This has been an isolated EU incident so any reports generated using our US endpoint (us.ouriginal.com/api) is NOT affected.
Course of events
We halted processing of documents at around 23:00 CEST Friday since we saw that quality was poor for many reports produced. This was caused by a service fetching external sources which was unstable on several servers and remained unnoticed for a couple of days. After the problem was resolved on Saturday at 09:00 CEST, we restarted the processing and were done melting through the queue that had been built up since Friday at about 17:00 CEST Saturday.
The problem with poor quality affected many but not all reports since report generation is distributed over several servers and on some of the servers, the service was still working correctly. Since not all reports were affected, it caused the incident to fly under the radar for a period.
All reports from Wednesday 00:01 CEST for all documents where we saw that quality was lower than expected, were enqueued again. We melted that queue by approximately 04:00 CET today (Monday morning).
Yesterday evening (Sunday), we started pushing the new results back to Canvas since Canvas will keep the old result until we have pushed the new. As a parallel effort, have also implemented a message in the Report view, indicating that there is a new report available if accessing an old report, with a link to the new report. If there is no message in the report, this means that the user is looking at the new report already.
The root cause of the incident was a stability issue in the service fetching external sources, causing the service to crash when exposed to high loads under specific circumstances.
How do we prevent this from happening again?
Following our immediate actions to mitigate the effects of the incident, we are also addressing the stability issue of the service fetching external sources. We are also implementing a failover so that if the service fetching external sources goes down, the job fetching the sources will automatically be distributed to a new instance.

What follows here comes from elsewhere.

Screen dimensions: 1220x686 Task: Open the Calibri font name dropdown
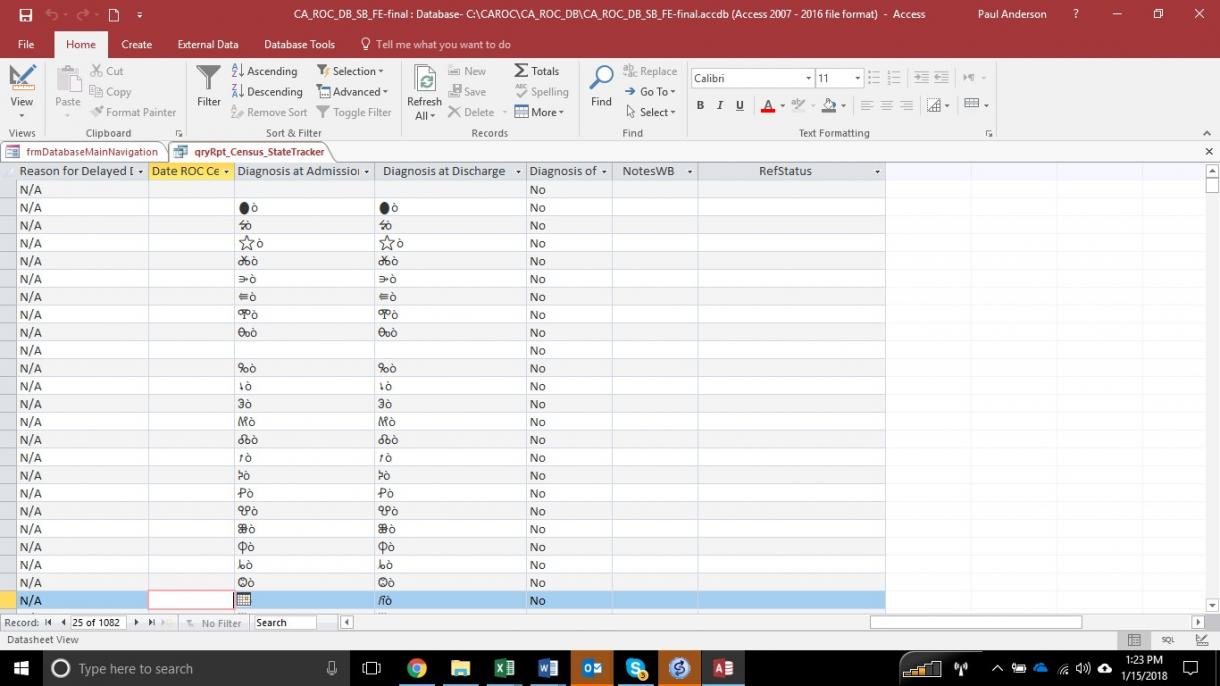[808, 79]
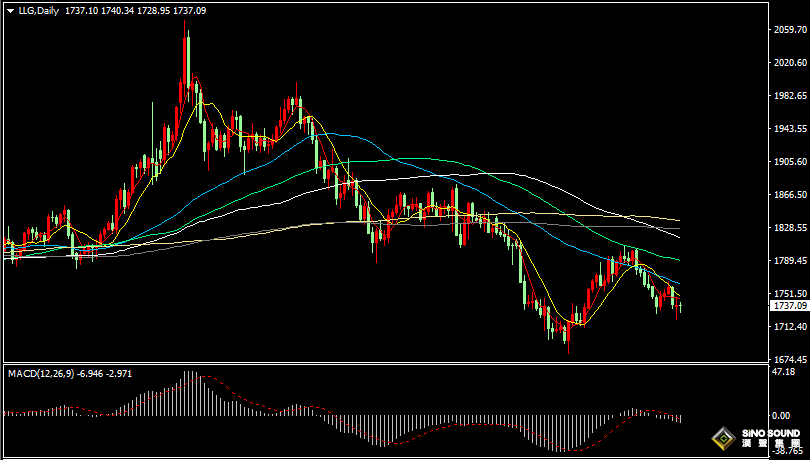Click the 1982.65 price axis label

pyautogui.click(x=789, y=96)
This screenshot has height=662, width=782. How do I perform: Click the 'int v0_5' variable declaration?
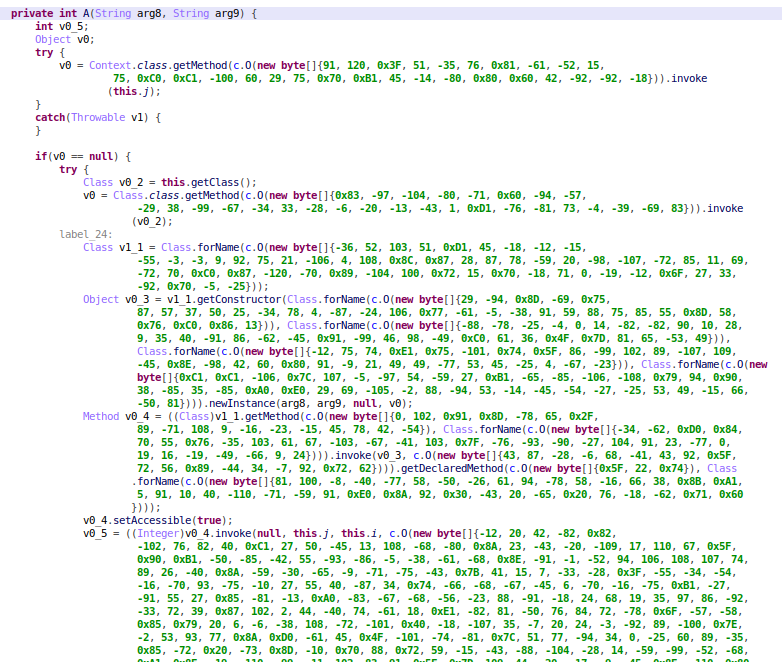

How does this affect your organisation?
There are no immediate actions you need to take since we are taking measures to minimize the inconvenience for all customers. You may however want to convey this message or communicate to your users that any report produced between Wednesday and Friday that was already reviewed should be reopened to see if there is a new report available. A message with the link to the new report will appear if an old report is opened. If no such message is visible, it means that the report being viewed is the latest version of it, or the report was not affected by this incident. The message in the report went live today (Monday) at 10:00 CET.
We apologize for the inconvenience this may have caused you.